Short problem:
Answer these from the passage on émigré Russian writers:
(a) Which writer was later killed by a trolleycar?
(b) In what year did Sirin's first novel appear?
(c) In Bunin's poem, which word rhymes with meteor?

Source:
I met many other émigré Russian authors. I did not meet Poplavski who died young, a far violin among near balalaikas.

 

Go to sleep, O Morella, how awful are aquiline lives

 

His plangent tonalities I shall never forget, nor shall I ever forgive myself the ill-tempered review in which I attacked him for trivial faults in his unfledged verse. I met wise, prim, charming Aldanov; decrepit Kuprin, carefully carrying a bottle of vin ordinaire through rainy streets; Ayhenvald—a Russian version of Walter Pater—later killed by a trolleycar; Marina Tsvetaev, wife of a double agent, and poet of genius, who, in the late thirties, returned to Russia and perished there. But the author that interested me most was naturally Sirin. He belonged to my generation. Among the young writers produced in exile he was the loneliest and most arrogant one. Beginning with the appearance of his first novel in 1925 and throughout the next fifteen years, until he vanished as strangely as he had come, his work kept provoking an acute and rather morbid interest on the part of critics. Just as Marxist publicists of the eighties in old Russia would have denounced his lack of concern with the economic structure of society, so the mystagogues of émigré letters deplored his lack of religious insight and of moral preoccupation. Everything about him was bound to offend Russian conventions and especially that Russian sense of decorum which, for example, an American offends so dangerously today, when in the presence of Soviet military men of distinction he happens to lounge with both hands in his trouser pockets. Conversely, Sirin’s admirers made much, perhaps too much, of his unusual style, brilliant precision, functional imagery and that sort of thing. Russian readers who had been raised on the sturdy straightforwardness of Russian realism and had called the bluff of decadent cheats, were impressed by the mirrorlike angles of his clear but weirdly misleading sentences and by the fact that the real life of his books flowed in his figures of speech, which one critic has compared to “windows giving upon a contiguous world… a rolling corollary, the shadow of a train of thought.” Across the dark sky of exile, Sirin passed, to use a simile of a more conservative nature, like a meteor, and disappeared, leaving nothing much else behind him than a vague sense of uneasiness. (Speak, Memory, Chapter Fourteen, 2)

 

In his poem Mudrym (“To Wise Men,” 1903-1906) Bunin compares the hero to iskromyotnyi meteor (a sparkling meteor):

 

Герой – как вихрь, срывающий палатки,

Герой врагу безумный дал отпор,

Но сам погиб – сгорел в неравной схватке,

Как искромётный метеор.

 

А трус – живёт. Он тоже месть лелеет,

Он точит меткий дротик, но тайком.

О да, он – мудр! Но сердце в нём чуть тлеет:

Как огонёк под кизяком.

 

In Bunin’s poem meteor rhymes with otpor (repulse; rebuff). Otpor is an anagram of ropot (murmur, grumble) and of topor (axe). ln VN’s novel Priglashenie na kazn’ (“Invitation to a Beheading,” 1935) Cincinnatus's brother-in-law, the wit, suggests that Cincinnatus reads the word ropot backward:

 

Возьми-ка слово "ропот", - говорил Цинциннату его шурин, остряк, - и прочти обратно. А? Смешно получается? Да, брат, - вляпался ты в историю. В самом деле, как это тебя угораздило?

Data rows:
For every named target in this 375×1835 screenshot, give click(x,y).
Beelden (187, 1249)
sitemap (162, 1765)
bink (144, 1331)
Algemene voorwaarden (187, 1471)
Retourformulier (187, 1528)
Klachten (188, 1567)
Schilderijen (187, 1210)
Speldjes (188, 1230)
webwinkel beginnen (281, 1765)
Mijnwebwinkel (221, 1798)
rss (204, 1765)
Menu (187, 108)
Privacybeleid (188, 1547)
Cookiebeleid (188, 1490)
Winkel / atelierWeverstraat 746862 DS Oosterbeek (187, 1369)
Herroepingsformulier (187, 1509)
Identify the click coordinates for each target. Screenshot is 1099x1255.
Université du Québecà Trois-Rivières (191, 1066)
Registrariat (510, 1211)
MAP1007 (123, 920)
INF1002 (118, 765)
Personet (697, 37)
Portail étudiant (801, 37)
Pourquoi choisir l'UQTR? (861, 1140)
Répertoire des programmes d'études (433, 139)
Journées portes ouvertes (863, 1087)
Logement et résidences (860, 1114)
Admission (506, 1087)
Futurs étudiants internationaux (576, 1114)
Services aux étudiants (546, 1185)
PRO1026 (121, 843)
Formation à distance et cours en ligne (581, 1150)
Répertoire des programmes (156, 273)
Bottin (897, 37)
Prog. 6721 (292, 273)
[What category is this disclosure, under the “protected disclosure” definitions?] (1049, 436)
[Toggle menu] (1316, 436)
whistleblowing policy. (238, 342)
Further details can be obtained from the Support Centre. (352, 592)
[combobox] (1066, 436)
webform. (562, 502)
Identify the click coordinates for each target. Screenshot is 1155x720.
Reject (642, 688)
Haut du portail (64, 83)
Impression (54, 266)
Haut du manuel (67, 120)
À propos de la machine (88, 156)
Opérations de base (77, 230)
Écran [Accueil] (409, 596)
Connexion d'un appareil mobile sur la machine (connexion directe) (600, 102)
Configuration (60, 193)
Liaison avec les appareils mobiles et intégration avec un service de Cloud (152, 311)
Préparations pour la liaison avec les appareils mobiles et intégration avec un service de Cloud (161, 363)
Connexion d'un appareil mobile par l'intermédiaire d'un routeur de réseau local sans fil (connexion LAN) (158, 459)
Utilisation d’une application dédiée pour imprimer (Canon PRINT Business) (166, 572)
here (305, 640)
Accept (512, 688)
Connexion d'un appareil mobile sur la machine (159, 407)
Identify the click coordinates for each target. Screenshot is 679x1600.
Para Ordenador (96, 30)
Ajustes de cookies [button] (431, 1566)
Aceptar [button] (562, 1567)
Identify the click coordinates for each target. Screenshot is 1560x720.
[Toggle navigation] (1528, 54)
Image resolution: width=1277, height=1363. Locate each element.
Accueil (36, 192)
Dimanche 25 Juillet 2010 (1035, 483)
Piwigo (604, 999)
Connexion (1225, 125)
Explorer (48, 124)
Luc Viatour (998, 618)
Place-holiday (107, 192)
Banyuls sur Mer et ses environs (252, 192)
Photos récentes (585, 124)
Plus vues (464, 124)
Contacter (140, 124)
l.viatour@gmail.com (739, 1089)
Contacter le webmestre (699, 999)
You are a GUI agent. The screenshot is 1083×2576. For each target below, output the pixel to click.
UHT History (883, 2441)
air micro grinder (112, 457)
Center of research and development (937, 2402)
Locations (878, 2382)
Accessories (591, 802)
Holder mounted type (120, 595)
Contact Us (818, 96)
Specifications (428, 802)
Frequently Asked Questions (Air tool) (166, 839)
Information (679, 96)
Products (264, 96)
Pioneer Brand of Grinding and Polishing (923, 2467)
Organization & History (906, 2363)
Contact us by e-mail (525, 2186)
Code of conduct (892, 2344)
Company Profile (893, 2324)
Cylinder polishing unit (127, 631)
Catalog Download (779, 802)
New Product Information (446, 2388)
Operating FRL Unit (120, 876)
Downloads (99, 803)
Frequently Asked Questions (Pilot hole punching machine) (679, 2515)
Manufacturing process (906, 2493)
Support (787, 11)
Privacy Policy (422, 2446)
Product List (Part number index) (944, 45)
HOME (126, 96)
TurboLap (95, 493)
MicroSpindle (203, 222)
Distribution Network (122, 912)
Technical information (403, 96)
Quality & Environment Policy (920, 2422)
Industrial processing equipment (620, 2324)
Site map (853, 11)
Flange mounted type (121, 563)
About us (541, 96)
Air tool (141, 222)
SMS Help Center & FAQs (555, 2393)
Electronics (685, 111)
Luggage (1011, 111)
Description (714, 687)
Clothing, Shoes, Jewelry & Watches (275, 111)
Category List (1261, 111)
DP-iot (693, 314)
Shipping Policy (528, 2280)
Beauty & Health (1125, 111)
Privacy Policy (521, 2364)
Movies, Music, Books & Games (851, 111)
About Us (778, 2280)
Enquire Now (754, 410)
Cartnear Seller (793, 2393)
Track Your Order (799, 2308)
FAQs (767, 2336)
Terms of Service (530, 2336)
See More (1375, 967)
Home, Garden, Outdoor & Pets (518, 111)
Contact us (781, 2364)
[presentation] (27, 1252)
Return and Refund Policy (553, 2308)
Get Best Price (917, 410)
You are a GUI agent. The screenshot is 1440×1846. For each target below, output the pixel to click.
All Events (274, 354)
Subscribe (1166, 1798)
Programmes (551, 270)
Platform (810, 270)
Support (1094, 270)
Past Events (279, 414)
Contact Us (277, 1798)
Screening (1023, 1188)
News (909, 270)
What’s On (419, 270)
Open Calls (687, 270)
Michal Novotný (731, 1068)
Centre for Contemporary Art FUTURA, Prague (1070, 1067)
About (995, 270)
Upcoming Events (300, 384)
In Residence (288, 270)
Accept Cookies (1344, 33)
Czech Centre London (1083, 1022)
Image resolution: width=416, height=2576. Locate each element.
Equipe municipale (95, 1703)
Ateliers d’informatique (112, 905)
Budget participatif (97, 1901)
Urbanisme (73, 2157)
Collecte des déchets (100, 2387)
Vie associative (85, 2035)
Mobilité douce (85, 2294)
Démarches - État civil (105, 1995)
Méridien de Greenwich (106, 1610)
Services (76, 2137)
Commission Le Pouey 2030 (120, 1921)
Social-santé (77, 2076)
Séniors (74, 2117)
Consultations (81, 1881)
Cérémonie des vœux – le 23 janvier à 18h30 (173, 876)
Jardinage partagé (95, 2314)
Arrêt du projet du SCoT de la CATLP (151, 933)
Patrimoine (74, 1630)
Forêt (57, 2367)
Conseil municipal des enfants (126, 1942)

Correct result:
(a) Ayhenvald
(b) 1925
(c) Otpor